►

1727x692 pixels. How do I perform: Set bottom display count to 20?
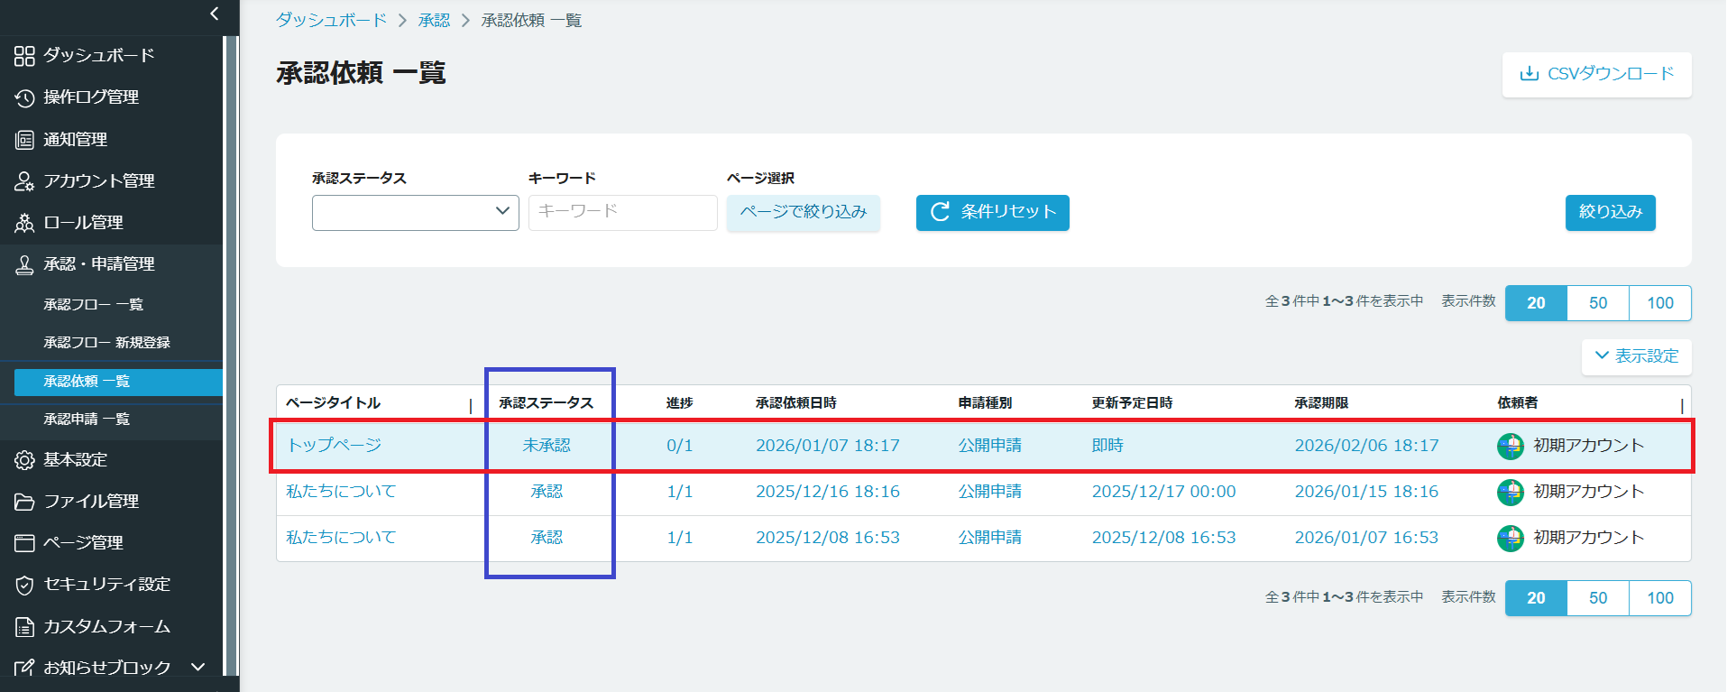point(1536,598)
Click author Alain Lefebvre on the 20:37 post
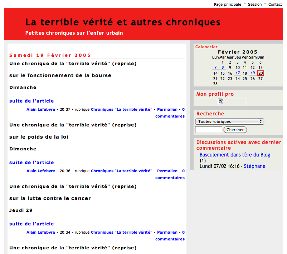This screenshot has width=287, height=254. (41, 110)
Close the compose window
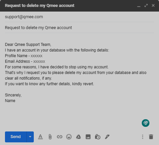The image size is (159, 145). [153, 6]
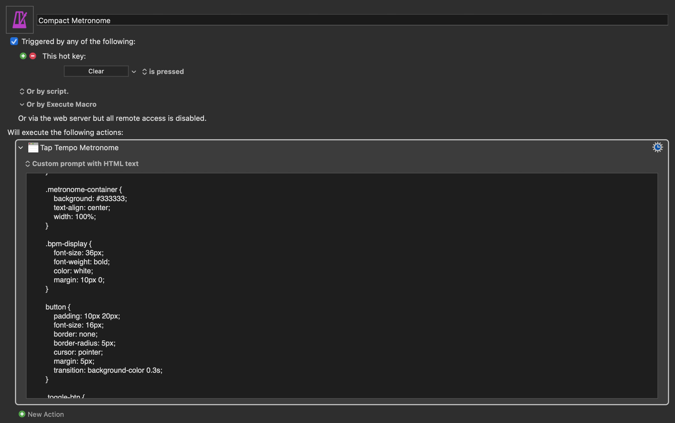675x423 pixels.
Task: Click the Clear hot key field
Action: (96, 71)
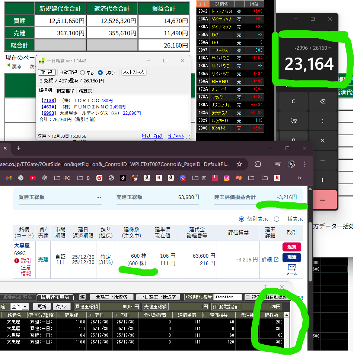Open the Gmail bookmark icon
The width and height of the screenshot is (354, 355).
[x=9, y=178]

◄

• [Work to be completed]: Show each line of the records that contains the word "Click", treating uppercase and lowercase as distinct.

• [Output for this exercise]:
Click author Alain Lefebvre on the 20:37 post
Task: Click the Clear hot key field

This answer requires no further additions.